REPUBLIKA.CO.ID, JAKARTA -- Dua perusahaan teridentifikasi sebagai pemilik Sertifikat Hak Guna Bangunan (SHGB) pagar laut ilegal yang ada di perairan Babelan Tarumajaya, Kabupaten Bekasi, Jawa Barat. Pagar laut di pesisir Bekasi tersebut berdiri sepanjang delapan kilometer (km).

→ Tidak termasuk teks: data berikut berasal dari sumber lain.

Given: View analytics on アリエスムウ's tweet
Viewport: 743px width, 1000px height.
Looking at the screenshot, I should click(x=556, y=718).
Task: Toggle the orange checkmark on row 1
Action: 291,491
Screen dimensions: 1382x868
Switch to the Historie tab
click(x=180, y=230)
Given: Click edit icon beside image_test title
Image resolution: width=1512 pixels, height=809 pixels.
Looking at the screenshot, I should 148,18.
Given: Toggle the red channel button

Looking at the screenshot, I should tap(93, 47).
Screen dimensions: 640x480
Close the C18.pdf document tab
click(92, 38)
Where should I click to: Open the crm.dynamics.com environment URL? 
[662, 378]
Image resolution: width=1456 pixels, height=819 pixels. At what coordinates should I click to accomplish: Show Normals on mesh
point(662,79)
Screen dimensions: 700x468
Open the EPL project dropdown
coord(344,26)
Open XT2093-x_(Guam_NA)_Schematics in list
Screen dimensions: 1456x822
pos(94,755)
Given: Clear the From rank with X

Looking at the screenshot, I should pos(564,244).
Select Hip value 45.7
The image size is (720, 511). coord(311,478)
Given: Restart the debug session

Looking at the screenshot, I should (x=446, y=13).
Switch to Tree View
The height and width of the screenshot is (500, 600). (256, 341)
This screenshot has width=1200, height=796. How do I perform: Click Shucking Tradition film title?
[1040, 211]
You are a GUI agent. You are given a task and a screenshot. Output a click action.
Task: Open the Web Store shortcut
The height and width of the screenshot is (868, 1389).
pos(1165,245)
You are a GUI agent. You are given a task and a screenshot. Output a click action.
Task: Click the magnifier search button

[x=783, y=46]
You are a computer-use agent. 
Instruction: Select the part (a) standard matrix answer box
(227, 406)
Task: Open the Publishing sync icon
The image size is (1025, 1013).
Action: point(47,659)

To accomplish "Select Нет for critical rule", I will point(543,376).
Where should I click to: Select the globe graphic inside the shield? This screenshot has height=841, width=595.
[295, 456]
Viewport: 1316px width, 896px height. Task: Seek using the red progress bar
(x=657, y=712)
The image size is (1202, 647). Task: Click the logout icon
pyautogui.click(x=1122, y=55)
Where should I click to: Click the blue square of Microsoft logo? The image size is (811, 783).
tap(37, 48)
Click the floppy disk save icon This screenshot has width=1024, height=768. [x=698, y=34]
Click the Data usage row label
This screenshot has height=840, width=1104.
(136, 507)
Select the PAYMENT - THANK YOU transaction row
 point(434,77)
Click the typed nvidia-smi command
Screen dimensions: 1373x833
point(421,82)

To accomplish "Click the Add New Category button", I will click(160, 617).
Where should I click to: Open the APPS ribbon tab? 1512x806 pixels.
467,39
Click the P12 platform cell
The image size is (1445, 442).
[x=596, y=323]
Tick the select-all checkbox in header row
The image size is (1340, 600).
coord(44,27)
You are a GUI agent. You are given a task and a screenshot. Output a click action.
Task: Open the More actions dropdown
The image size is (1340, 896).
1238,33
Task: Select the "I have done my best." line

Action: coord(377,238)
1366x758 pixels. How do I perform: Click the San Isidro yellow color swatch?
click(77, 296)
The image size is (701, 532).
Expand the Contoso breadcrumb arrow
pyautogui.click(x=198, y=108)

Menteri ATR/Kepala BPN Nusron Wahid dalam rapat bersama Komisi II DPR RI di Senayan, Jakarta, Kamis (30/1/2025), mengatakan, perusahaan yang memiliki SHGB di Desa Hurip Jaya, Kecamatan Babelan, Kabupaten Bekasi, yakni pertama berinisial PT CL. SHGB perusahaan tersebut terbit pada tahun 2012, 2015, 2016, 2017, dan tahun 2018.

Baca Juga

"Ini di laut ada SHGB yang luasnya itu 509,795 hektare. Inisial PT CL, 78 bidang, luasnya 90 hektare," kata Nusron.

Sementara itu, perusahaan kedua berinisial PT MAN. Perusahaan tersebut memiliki 268 bidang dengan luas 419,6 hektare. SHGB tersebut terbit pada 2013, 2014 dan 2015.

"Setelah kita analisis, memang ini sebagian besar ada di luar garis pantai. yang merah itu. Yang merah itu garis pantai," terang Nusron sembari menunjukkan peta kepada anggota DPR di rapat tersebut.

Politikus Partai Golkar tersebut mengaku, pihaknya tidak bisa serta-merta membatalkan SHGB tersebut. Pasalnya, Kementerian ATR/BPN tidak bisa menggunakan asas contrarius actus atau pembatalan keputusan oleh badan atau pejabat Tata Usaha Negara (TUN)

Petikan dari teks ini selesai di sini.